WORK TO BE COMPLETED: Only the lines from the one containing "The image size is (814, 476)." to the end of the data below belong in the answer, each repeated exactly; no pictures.
SOURCE MATERIAL START
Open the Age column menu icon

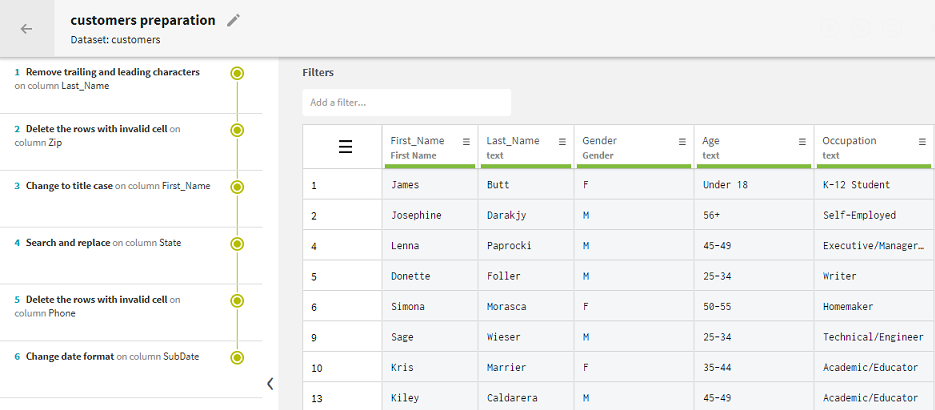tap(802, 142)
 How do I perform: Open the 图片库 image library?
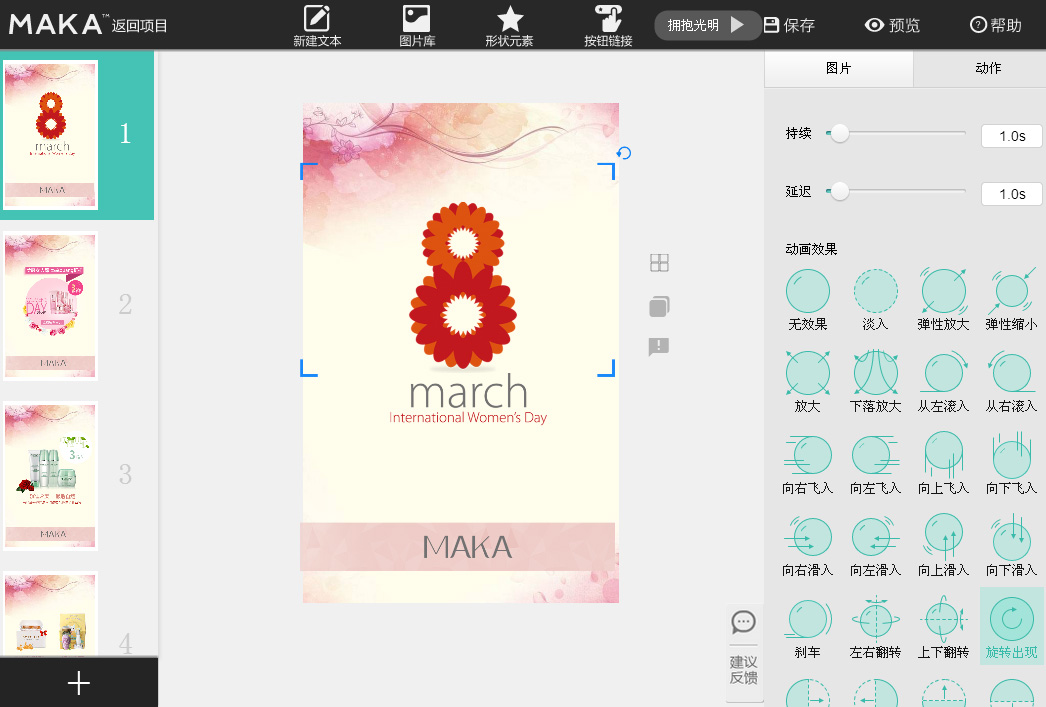(x=416, y=26)
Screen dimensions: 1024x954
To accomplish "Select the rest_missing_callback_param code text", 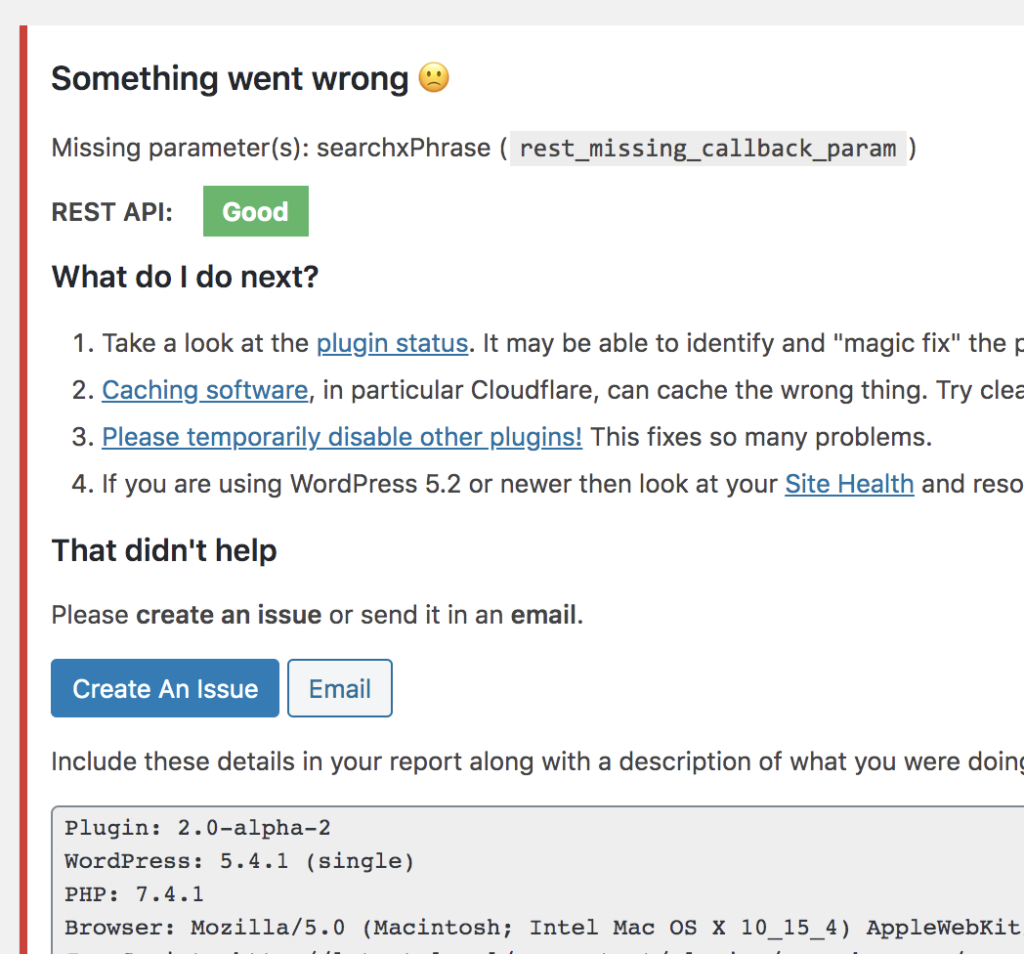I will coord(708,148).
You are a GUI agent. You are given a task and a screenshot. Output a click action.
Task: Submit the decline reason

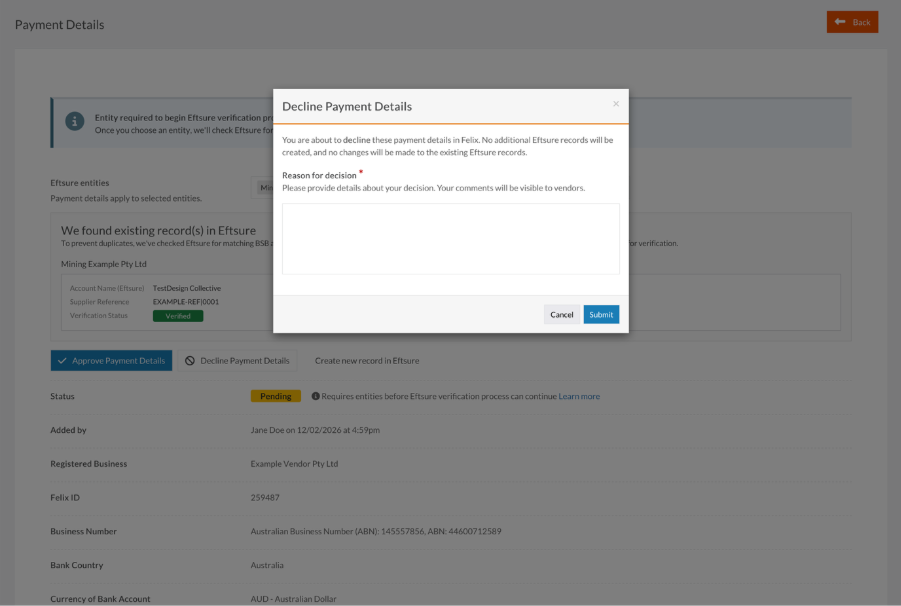click(600, 313)
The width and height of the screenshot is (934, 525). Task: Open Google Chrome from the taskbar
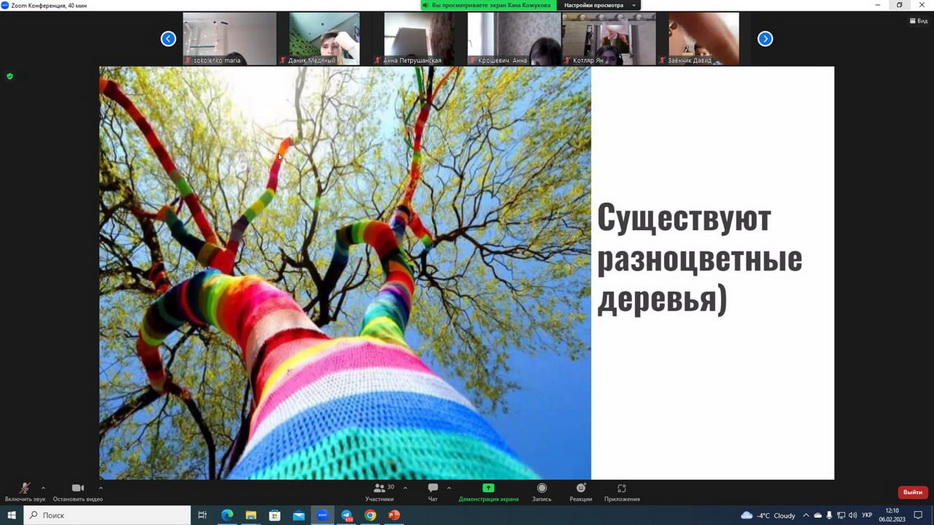pos(370,515)

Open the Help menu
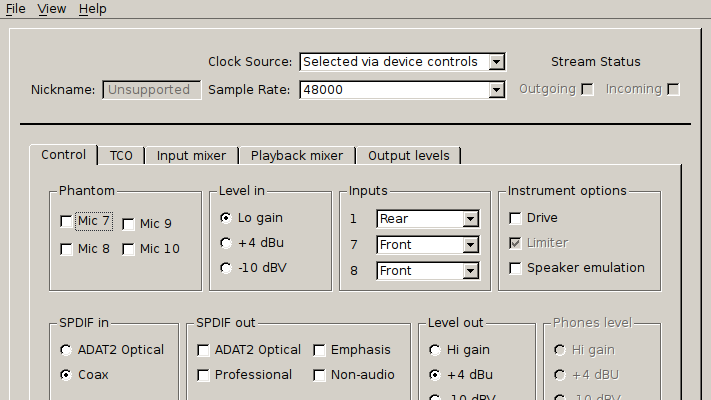pos(92,9)
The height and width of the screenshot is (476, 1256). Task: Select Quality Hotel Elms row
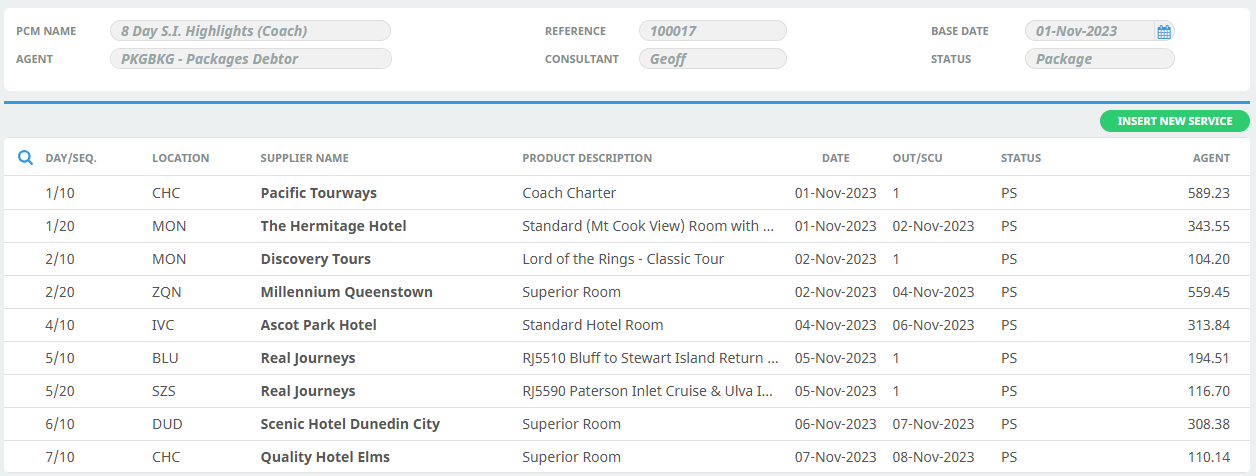point(628,457)
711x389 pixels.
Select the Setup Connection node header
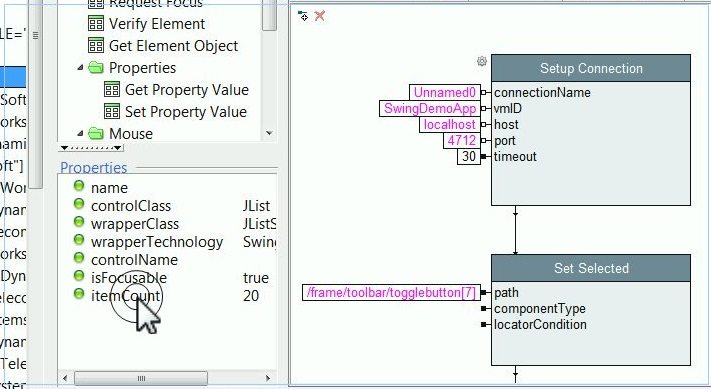pos(591,68)
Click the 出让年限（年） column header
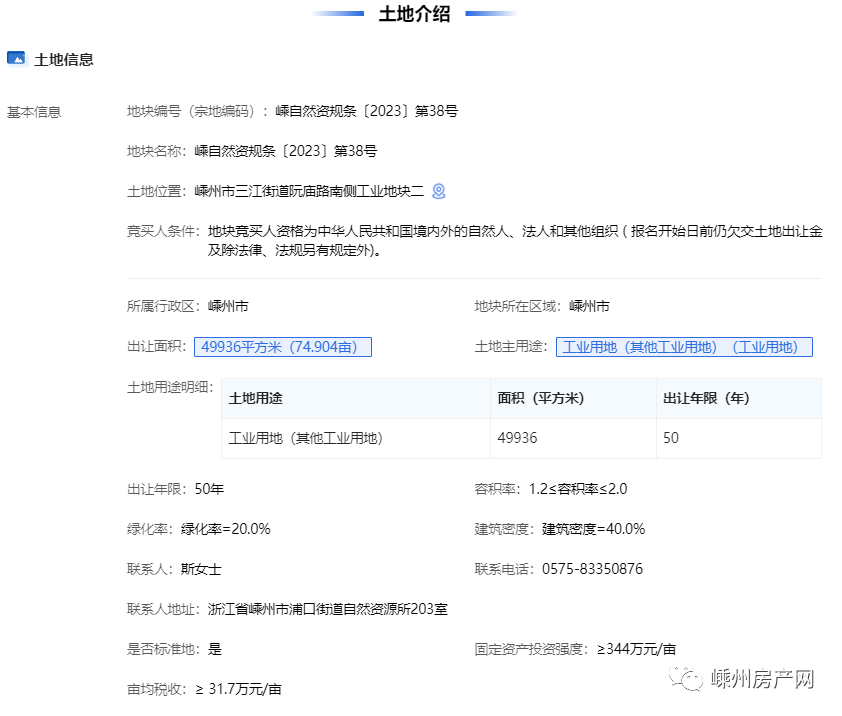 coord(706,398)
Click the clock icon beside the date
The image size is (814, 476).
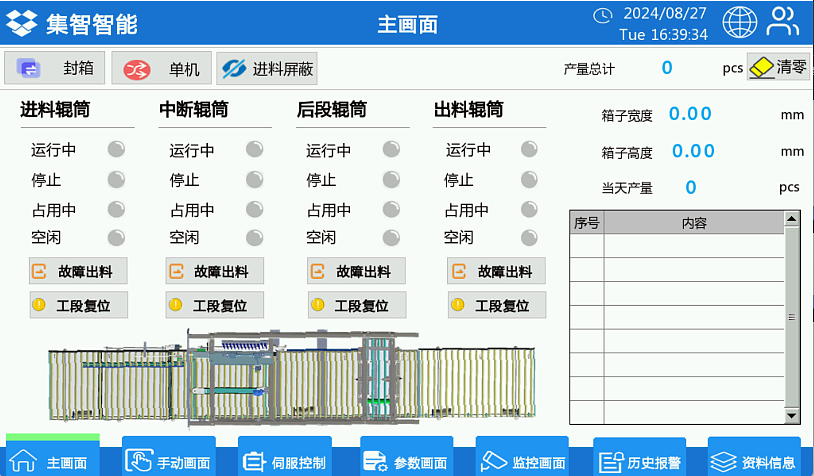[602, 15]
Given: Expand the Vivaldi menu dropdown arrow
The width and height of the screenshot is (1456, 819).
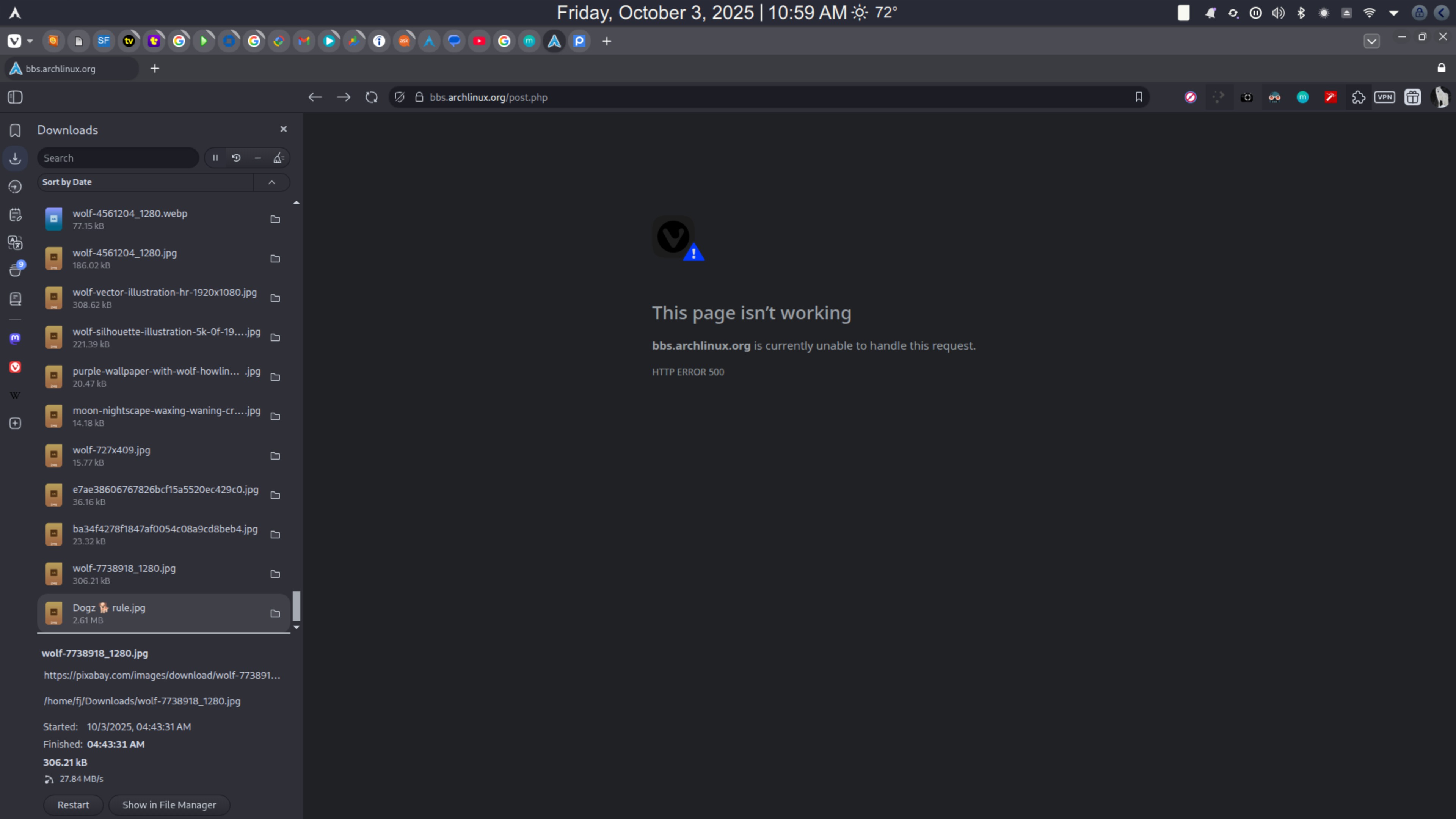Looking at the screenshot, I should pyautogui.click(x=30, y=41).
SOURCE MATERIAL END
ANSWER BOX:
The image size is (814, 476).
[602, 15]
Given: Expand the Vivaldi menu dropdown arrow
The width and height of the screenshot is (1456, 819).
Looking at the screenshot, I should pyautogui.click(x=30, y=41).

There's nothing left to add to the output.